In your case TOTAL_ELEMENTS has type size_t, which is unsigned. That means that your d is also implicitly converted to size_t type. So, your d < TOTAL_ELEMENTS is actually interpreted as (size_t) d < TOTAL_ELEMENTS or (size_t) -1 < TOTAL_ELEMENTS.
(size_t) -1 is an extremely large positive value. It is actually the largest possible value of type size_t. Hence the result you get.
In your case you apparently want a signed comparison. For that you have to explicitly convert the unsigned value to signed type (paying close attention not to cause overflow). For example, this will work "as expected"

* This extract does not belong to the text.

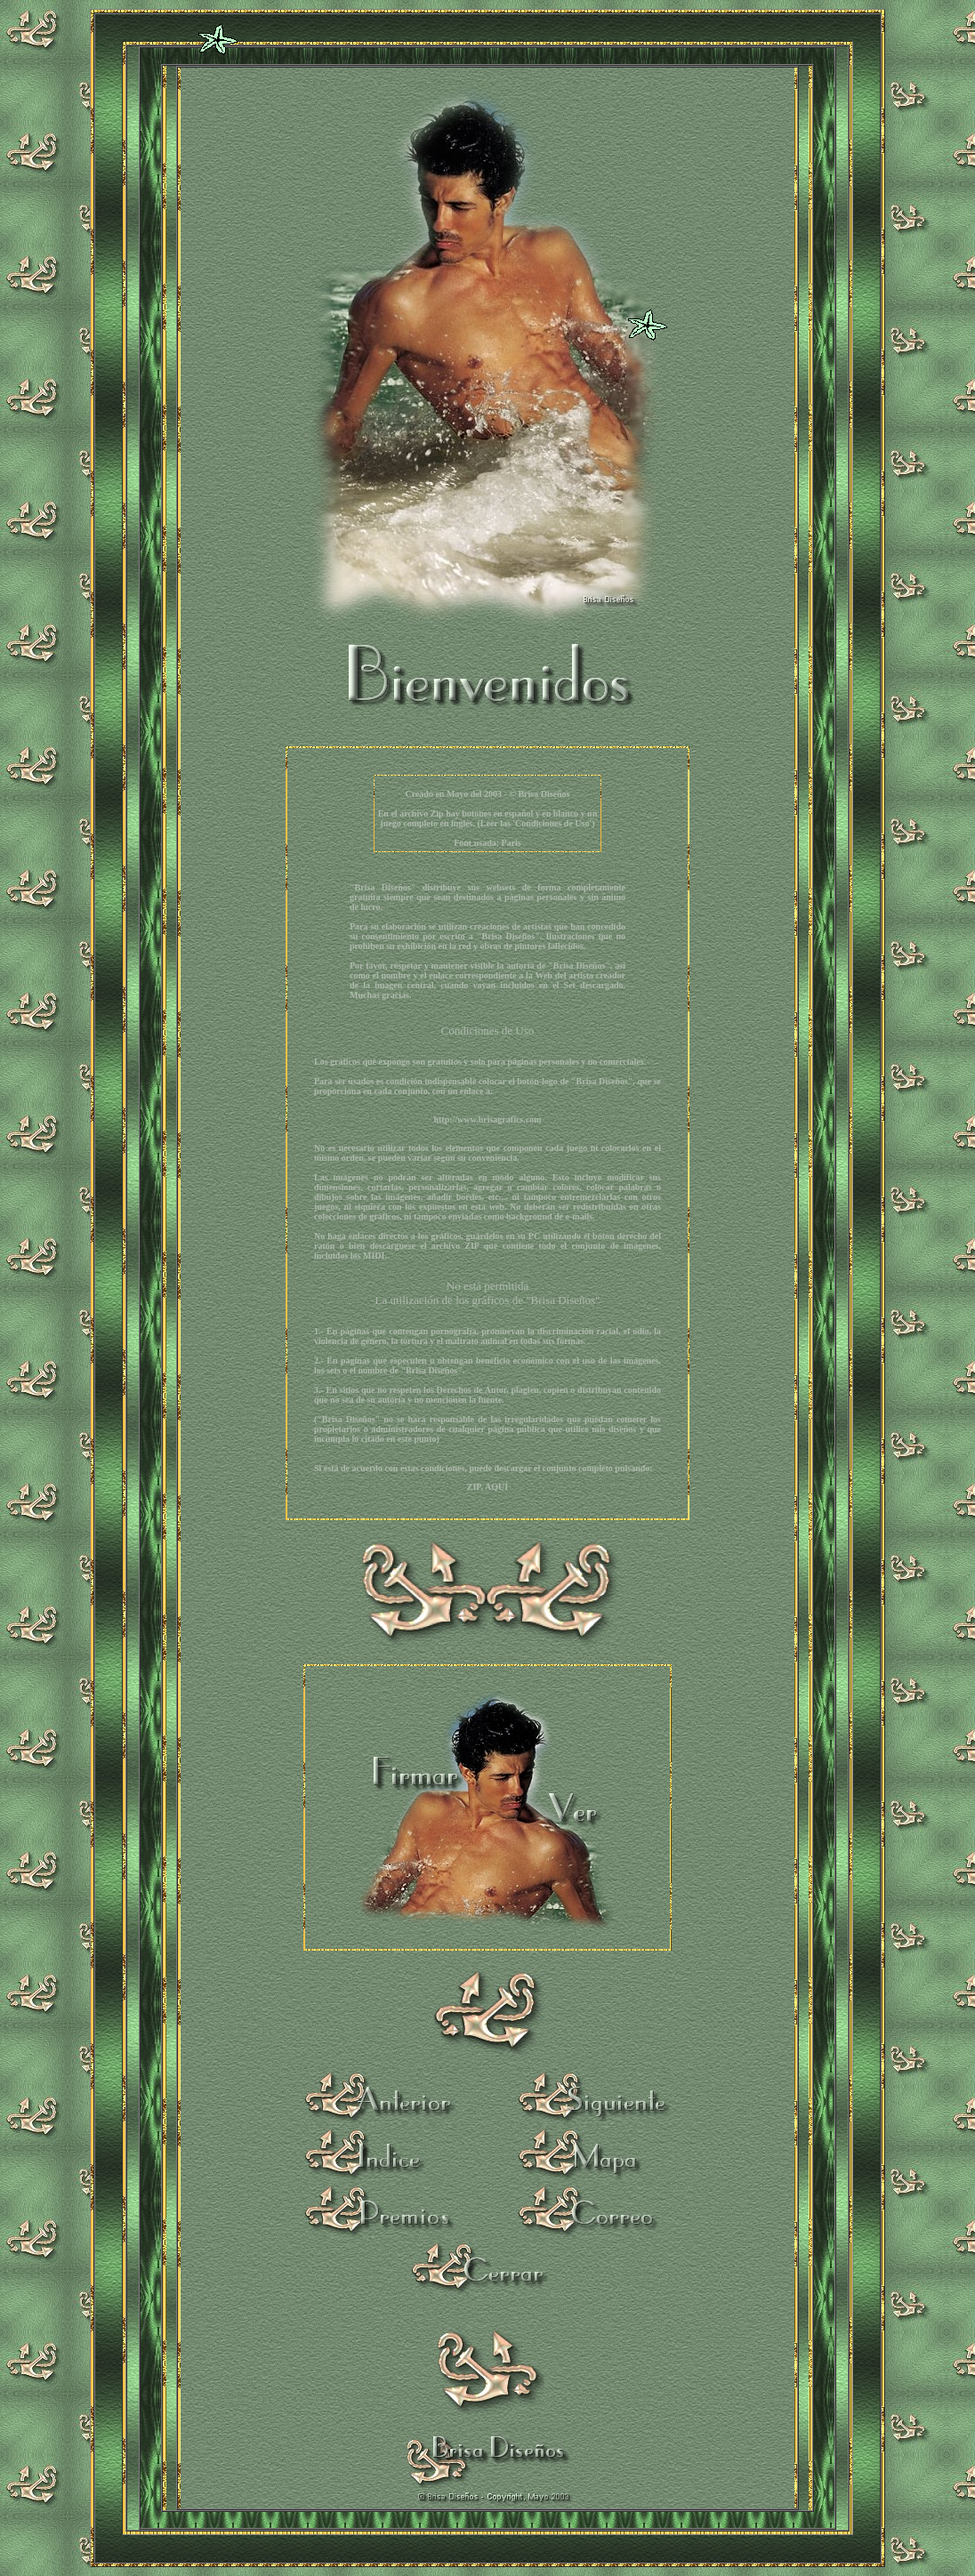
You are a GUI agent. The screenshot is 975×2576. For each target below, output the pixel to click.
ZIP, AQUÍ (487, 1487)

if (d < (int) TOTAL_ELEMENTS)
...
This is because sizeof_t is mapped to an unsigned long type, so -1 becomes 0xFFFFFFFFFFFFFFFF, a rather large positive integer. Try this:
#include<stdio.h>
#define TOTAL_ELEMENTS(a) ((int)(sizeof((a))/sizeof(*(a))))

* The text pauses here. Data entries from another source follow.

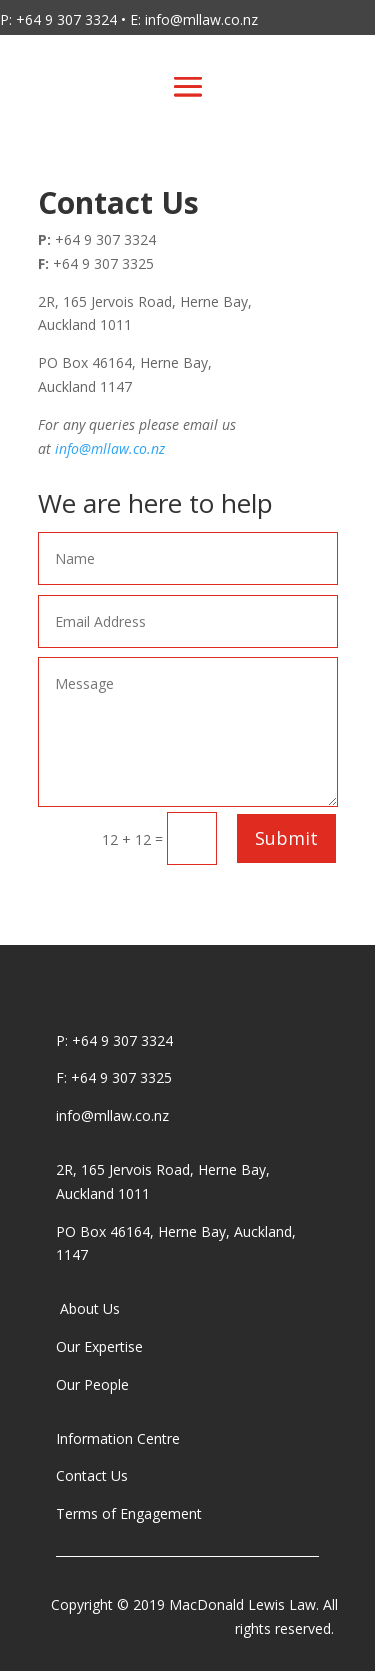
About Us (88, 1308)
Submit (286, 838)
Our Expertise (99, 1346)
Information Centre (118, 1438)
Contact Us (92, 1475)
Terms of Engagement (131, 1513)
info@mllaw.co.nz (110, 448)
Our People (94, 1384)
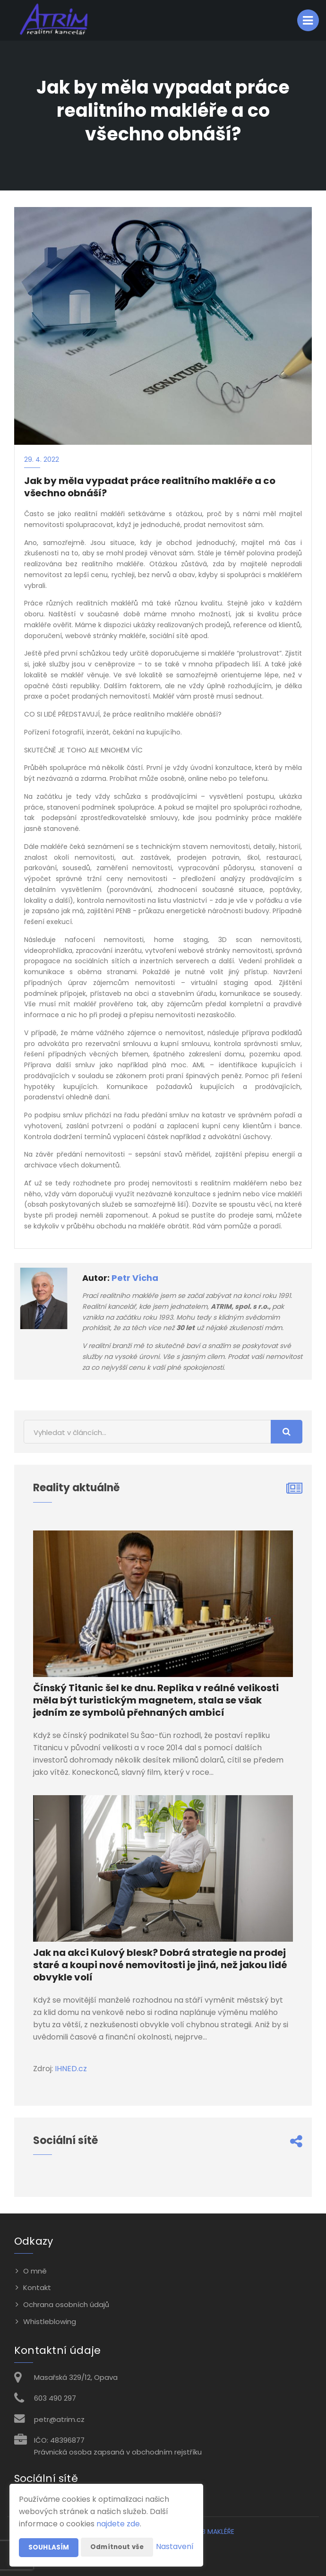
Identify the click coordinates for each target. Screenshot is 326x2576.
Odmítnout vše (118, 2528)
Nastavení (175, 2547)
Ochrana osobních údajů (66, 2304)
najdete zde (118, 2504)
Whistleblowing (49, 2321)
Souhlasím (48, 2528)
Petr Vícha (135, 1278)
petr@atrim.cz (59, 2419)
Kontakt (37, 2287)
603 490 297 (55, 2398)
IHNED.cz (71, 2068)
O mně (35, 2271)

int array[] = {23,34,12,17,204,99,16};
int main() {
int d = -1;
if (d < TOTAL_ELEMENTS(array)) {
printf("of course -1 is less than %d",TOTAL_ELEMENTS(array));
} else {
printf("how on earth");
}
return 0;
}
Note how I re-wrote your macro to reference array as its parameter, and added a cast to int to ensure that comparing to -1 would bring an expected result.
what is wrong with this code ? can anyone explain ?
#include <stdio.h>
#include <malloc.h>
#define TOTAL_ELEMENTS (sizeof(array) / sizeof(array[0]))
int array[] = {23,34,12,17,204,99,16};
int main()
{
int num;
int d;
int size = TOTAL_ELEMENTS -2;
printf("%d\n",(TOTAL_ELEMENTS-2));
for(d=-1;d <= (TOTAL_ELEMENTS-2);d++)
printf("%d\n",array[d+1]);
return 0;
}
when i print it gives 5, but inside for loop what is happening ?
The sizeof operator returns a value of type size_t, which is an unsigned value. In your for loop condition test:
d <= (TOTAL_ELEMENTS-2)
you are comparing a signed value (d) with an unsigned value (TOTAL_ELEMENTS-2). This is usually a warning condition, and you should turn up the warning level on your compiler so you'll properly get a warning message.
The compiler can only generate code for either a signed or an unsigned comparison, and in this case the comparison is unsigned. The integer value in d is converted to an unsigned value, which on a 2's complement architecture ends up being 0xFFFFFFFF or similar. This is not less than your TOTAL_ELEMENTS-2 value, so the comparison is false.
You're starting the loop by setting d = -1, it should be d = 0. So for the first element you're reading random bits of memory.
If you fix that, then you can change your printf to be
printf("%d\n",array[d]);
As you've also marked this as homework, I'd advise also take a look at your loop terminating condition.